Given records:

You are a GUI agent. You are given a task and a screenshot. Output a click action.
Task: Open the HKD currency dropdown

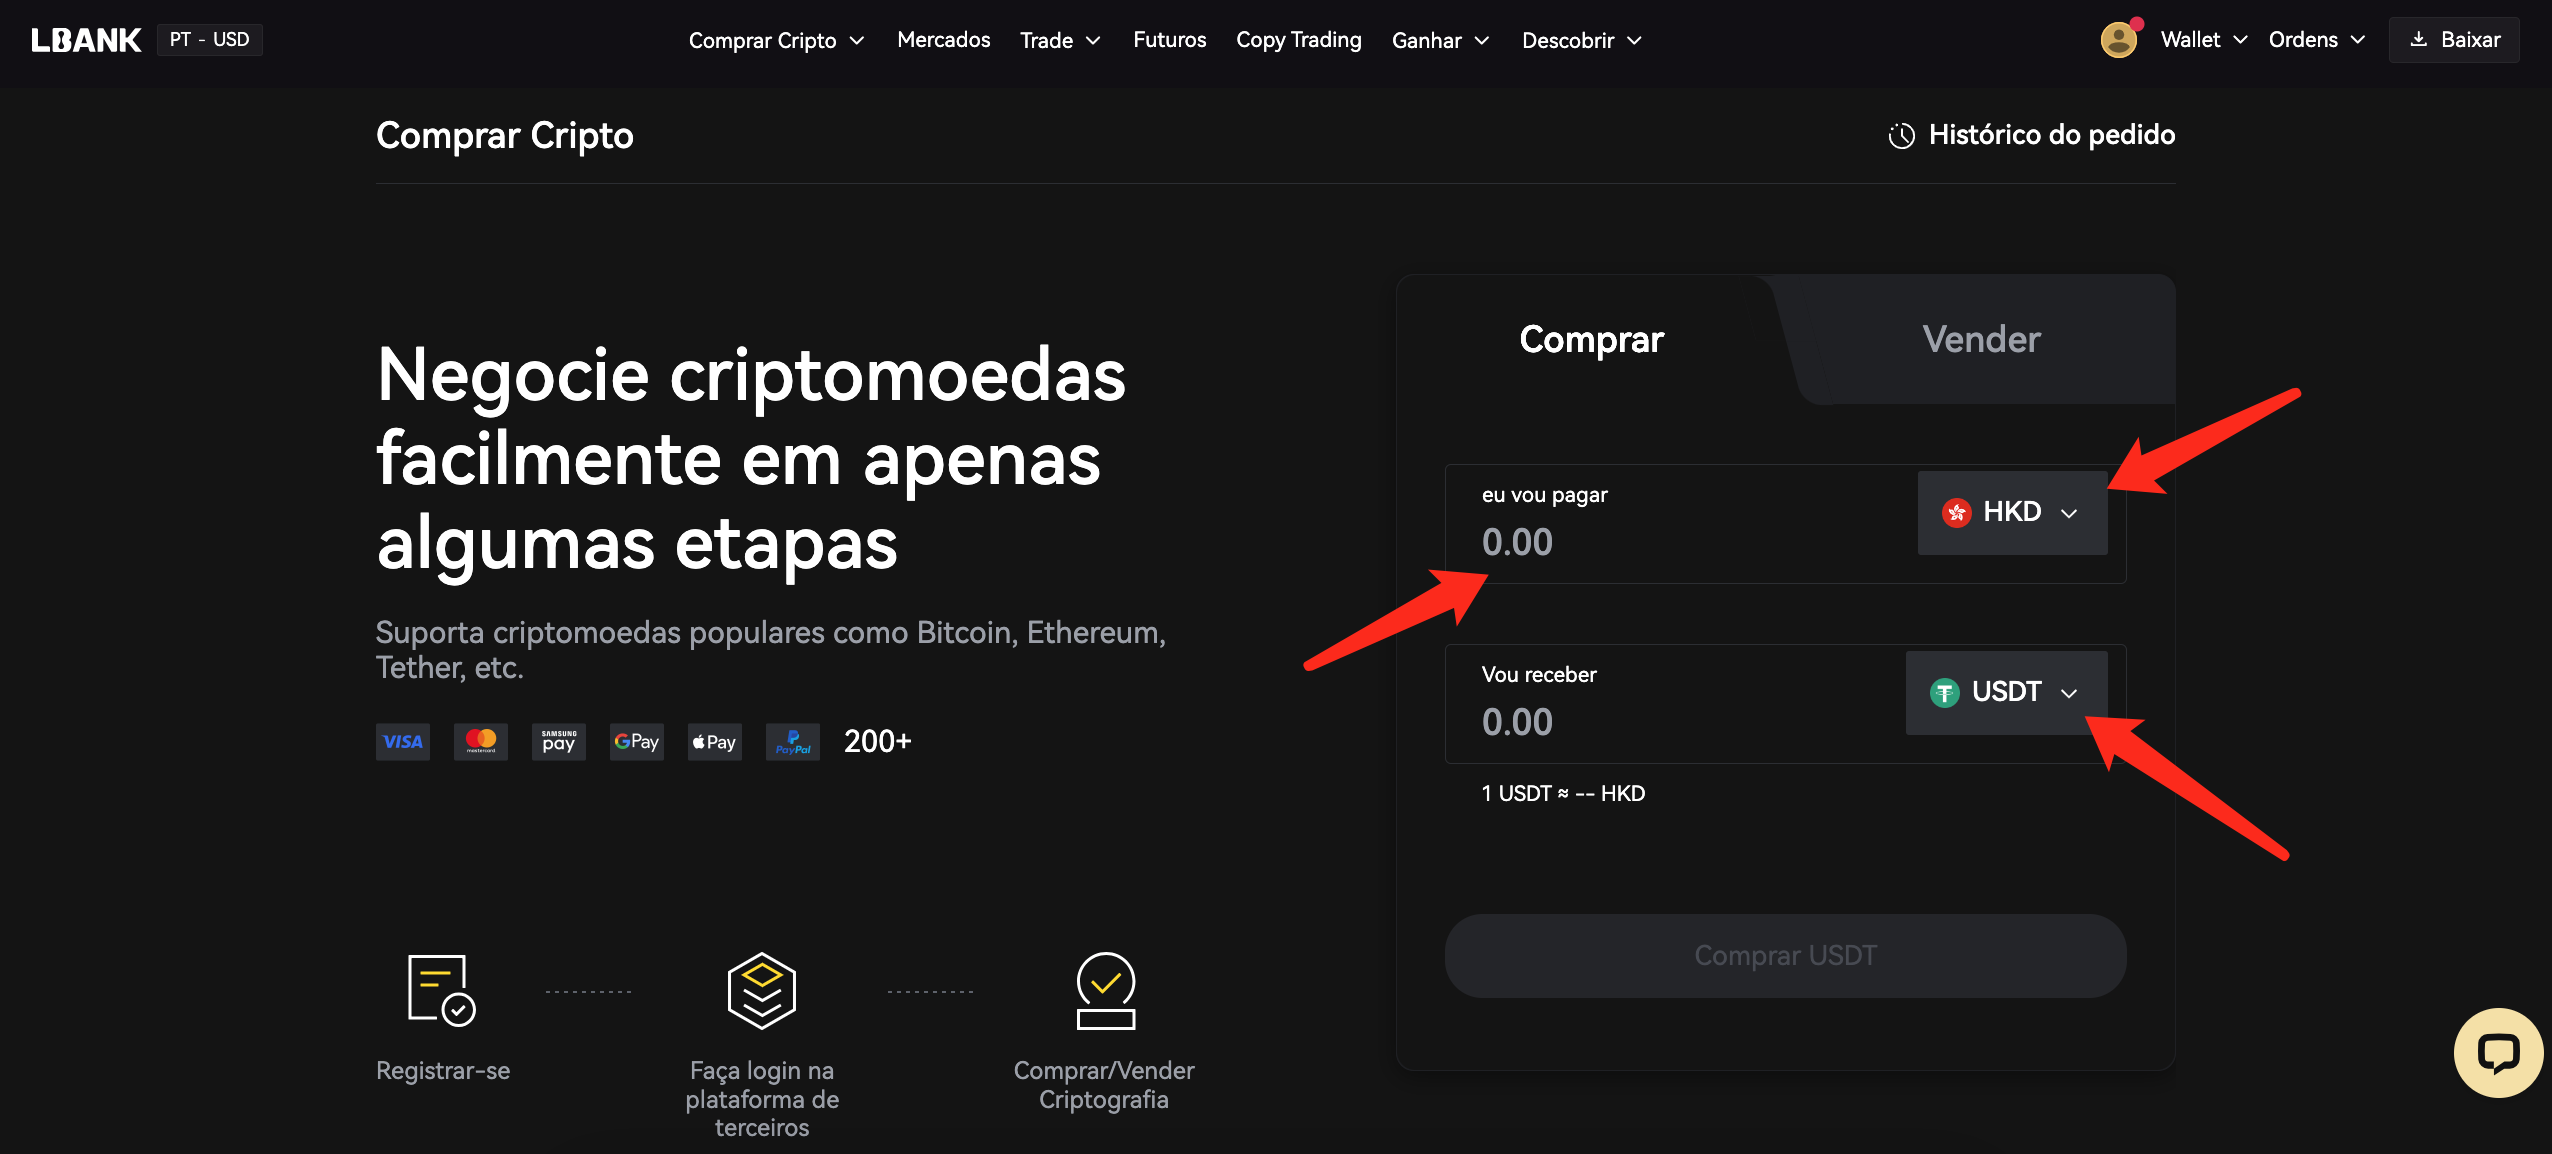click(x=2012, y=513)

* * *

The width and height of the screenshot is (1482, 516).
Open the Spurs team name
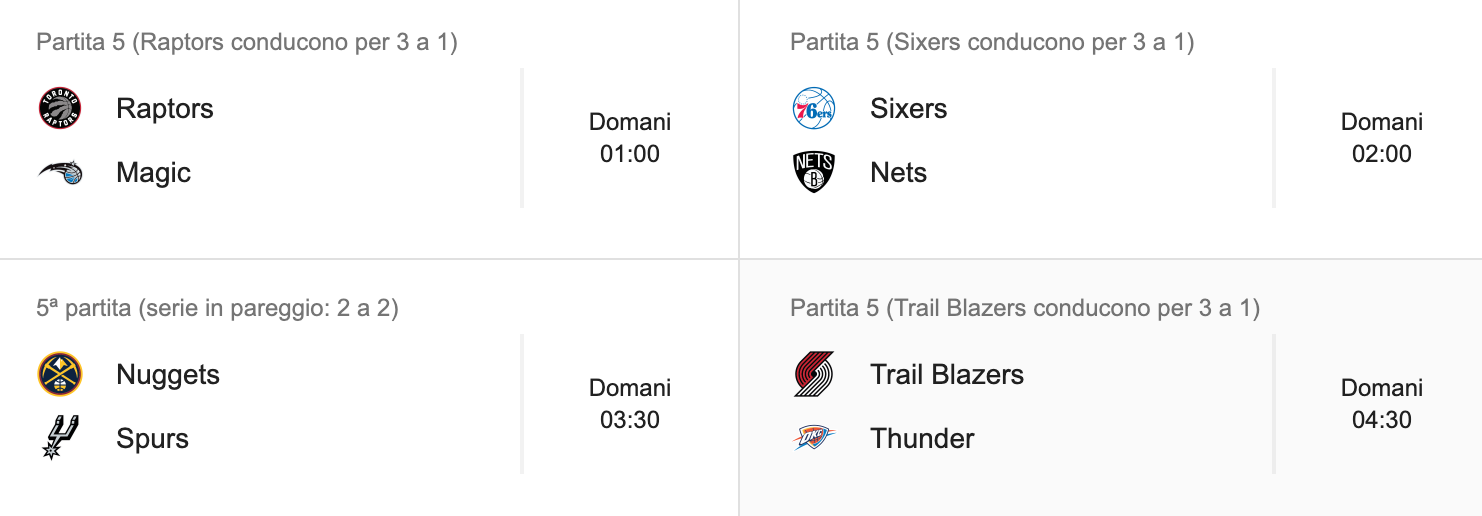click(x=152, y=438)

--

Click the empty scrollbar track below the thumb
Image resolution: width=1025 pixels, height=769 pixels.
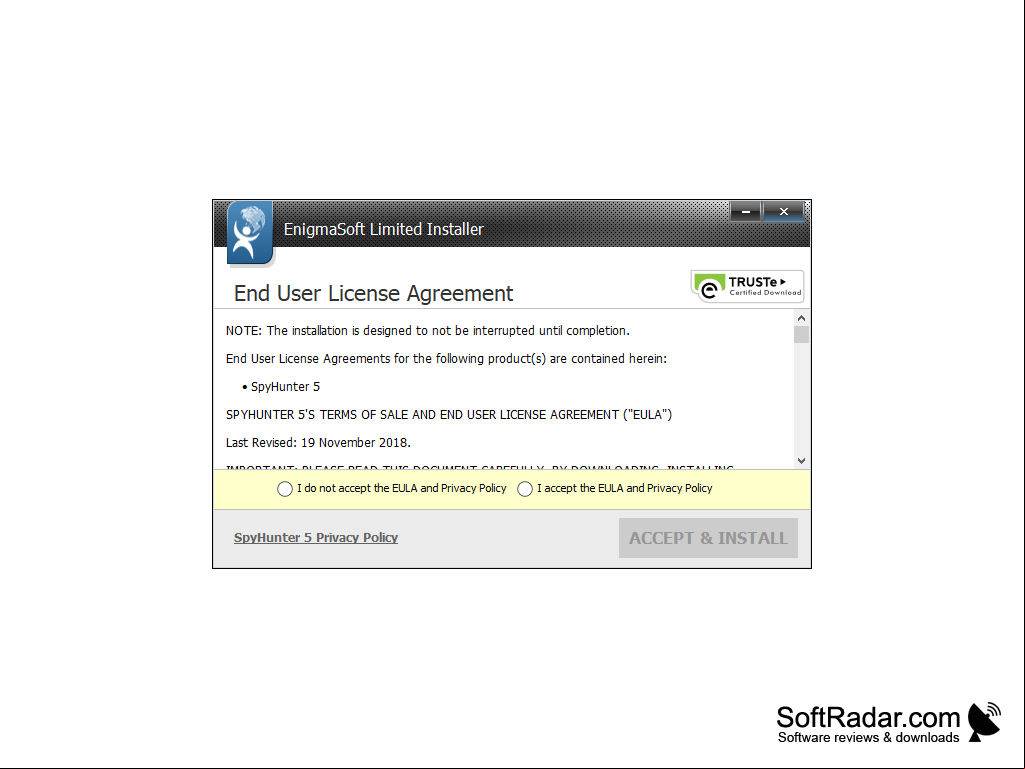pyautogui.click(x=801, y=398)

What you need to do: Copy each line of the listing that holds the word "screenshot".

Output for this task:
You are a GUI agent. You are given a task and a screenshot. Output a click action.
The width and height of the screenshot is (1482, 516).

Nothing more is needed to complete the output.